[Dataset records]

■ ■ ■ ■

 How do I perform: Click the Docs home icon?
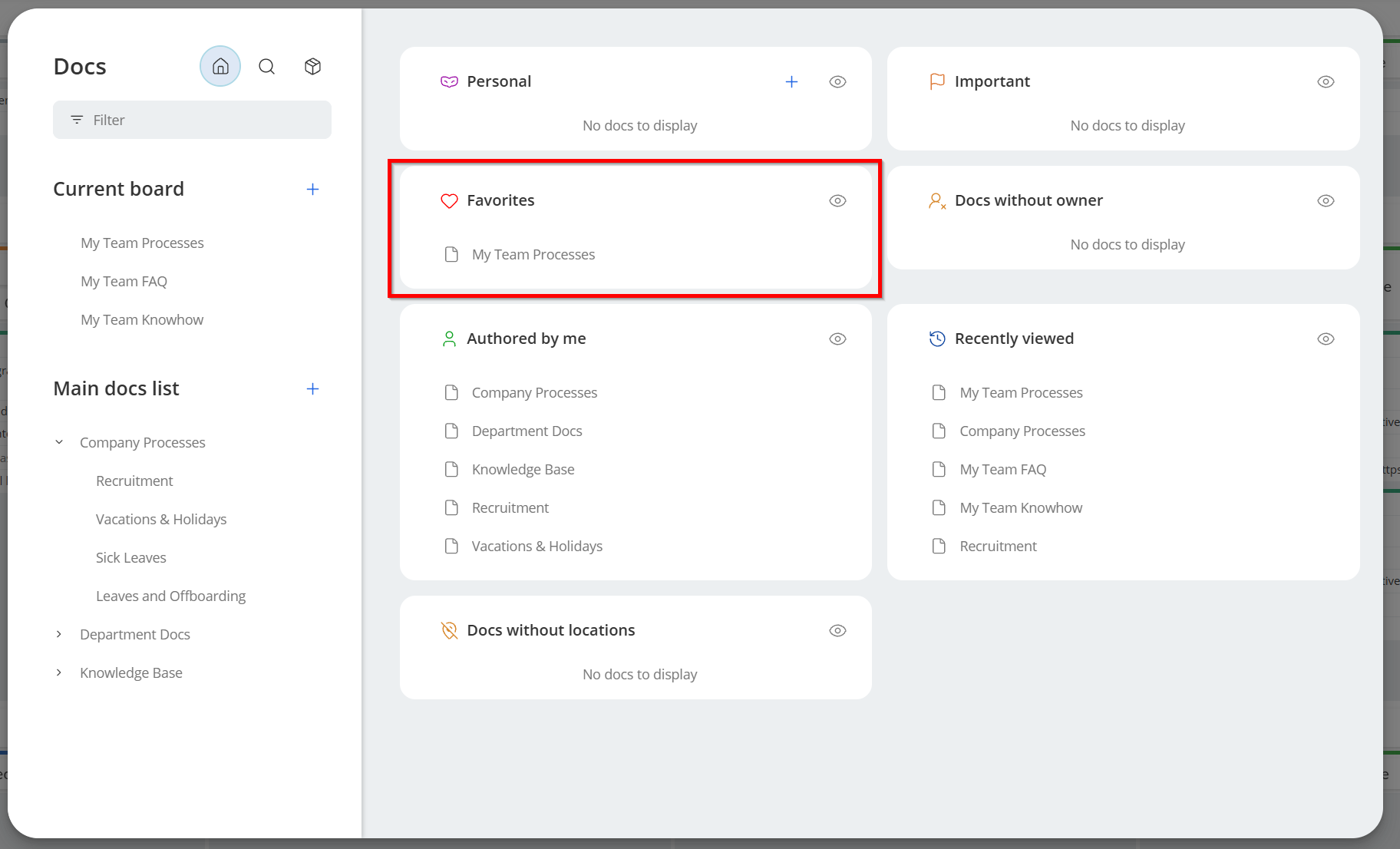point(220,67)
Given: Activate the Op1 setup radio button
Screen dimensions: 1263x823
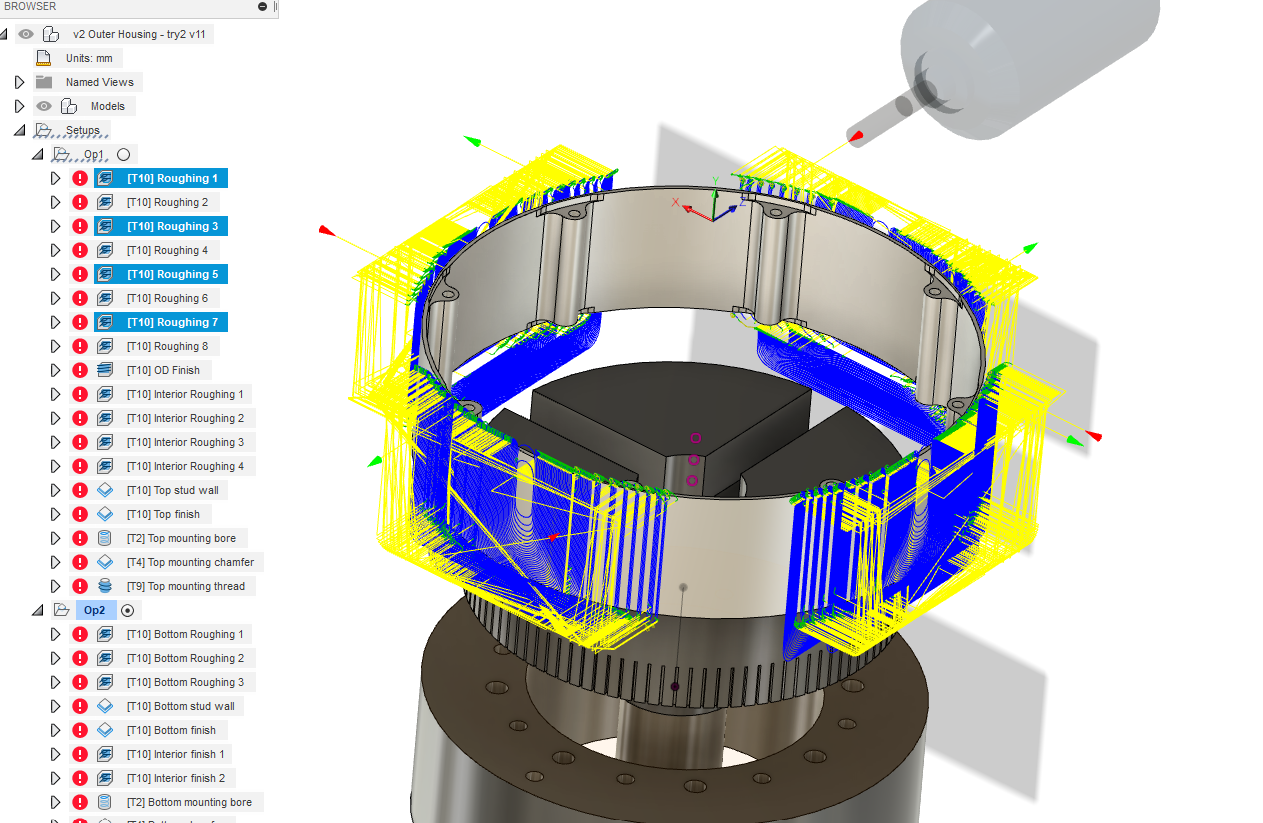Looking at the screenshot, I should coord(124,155).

■ ■ ■ ■

_Try it_
Could you copy every record exactly, without the pictures?

_Solved exercise_
 How do I perform: Click the Docs home icon?
point(220,67)
Given: Activate the Op1 setup radio button
Screen dimensions: 1263x823
Looking at the screenshot, I should coord(124,155).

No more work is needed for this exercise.